- Developer: SnapStream Media
- Initial release: 2000
- Stable release: 4.9.3 / October 15, 2010; 15 years ago
- Operating system: Microsoft Windows
- Type: Media center
- License: Proprietary commercial software
- Website: Beyond TV

= Beyond TV =

Beyond TV is a discontinued digital video recorder/media center application for Microsoft Windows produced by the American company SnapStream. The software was originally released in 2000 as a Personal Video Station. Like most media center software, and devices such as TiVo and Sky+, Beyond TV has a 10-foot user interface design for the living-room TV. Allowing you to watch, pause and record live TV, as well as schedule recording. It also allows you to search for a show in its electronic program guide, enabling the user to find out when shows are on without having to search through the listings themselves.

Some of the more powerful and unique functions that Beyond TV offers are SmartSkip, the ability to automatically detect scene changes, including commercials, and then quickly jump between them. ShowSqueeze, the option to compress your TV recordings to other formats and profiles. Beyond TV can also be used in a server - client configuration, that allows one computer to host your media and TV tuning capabilities, allowing other computers which are connected to the device via a network to stream this information. These additional computers could also be connected to TVs for more comfortable viewing.

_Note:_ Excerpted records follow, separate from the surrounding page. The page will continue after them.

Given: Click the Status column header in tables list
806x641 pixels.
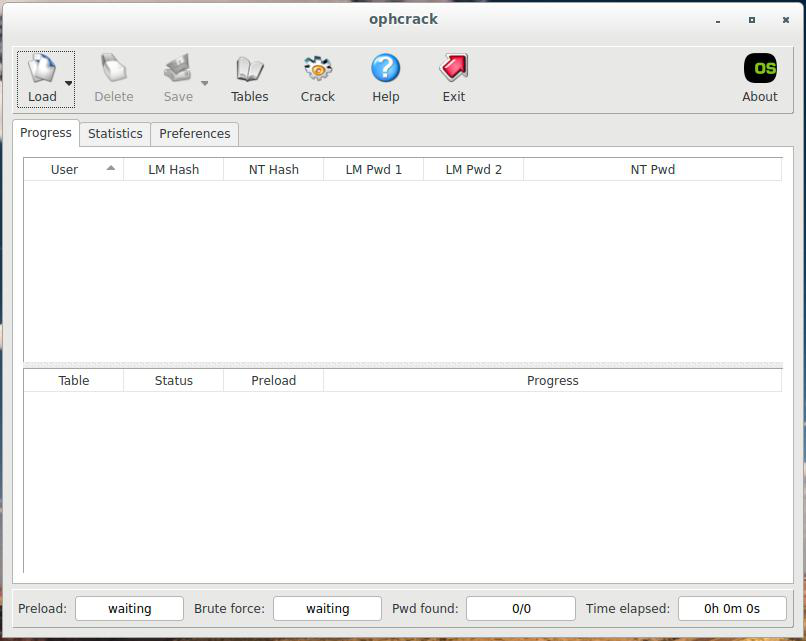Looking at the screenshot, I should [173, 381].
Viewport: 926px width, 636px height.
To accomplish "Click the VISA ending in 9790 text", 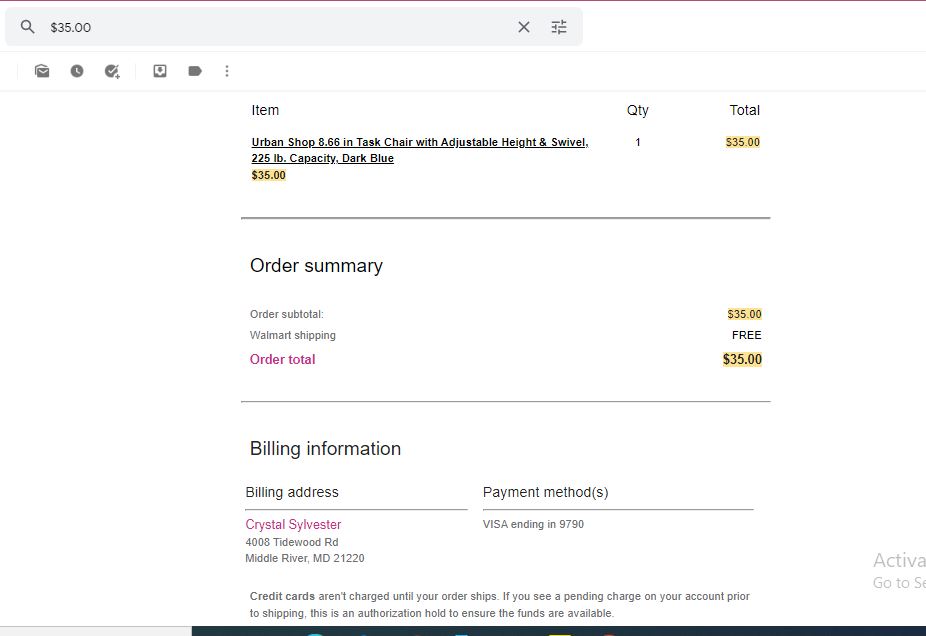I will point(533,524).
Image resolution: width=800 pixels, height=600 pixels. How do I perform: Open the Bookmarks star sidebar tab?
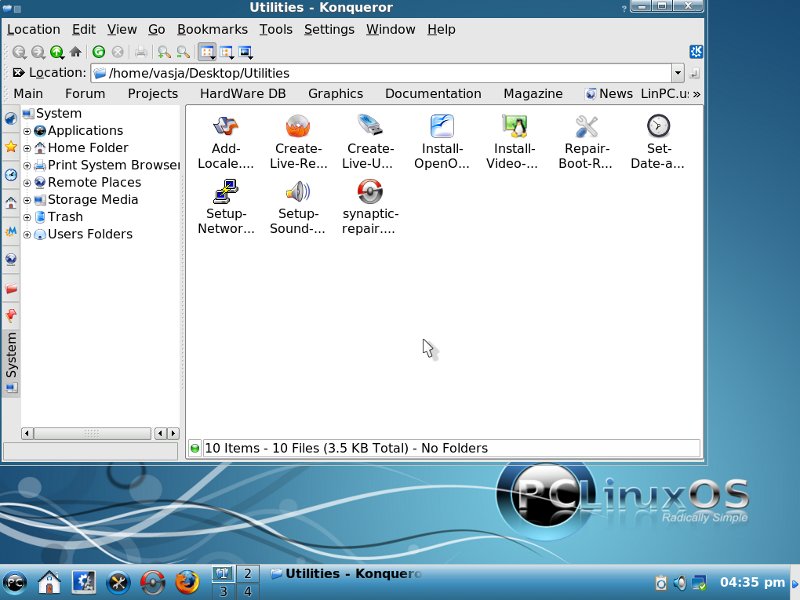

Beyond TV 4.5 offers an optional DVD burning plug-in, which allows you to burn directly from the application to DVD. DVD burning is only supported for mpeg2 recorded shows.

Beyond TV 4.9.0 now enables placeshifting through its web admin interface. Placeshifting is a technology that allows users with broadband internet connection to stream video from their TV set or personal video recorder forwarded, enabling them to watch anywhere on a computer display device.

Beyond TV 4 was featured in PCWorld.ca's guide to turning your PC into a PVR

In 2010, Snapstream officially acknowledged that Beyond TV was discontinued. While support remained for some time, it was no longer available for purchase, nor would it see any further development due to Snapstream's corporate shift of direction. The last update was in 2010.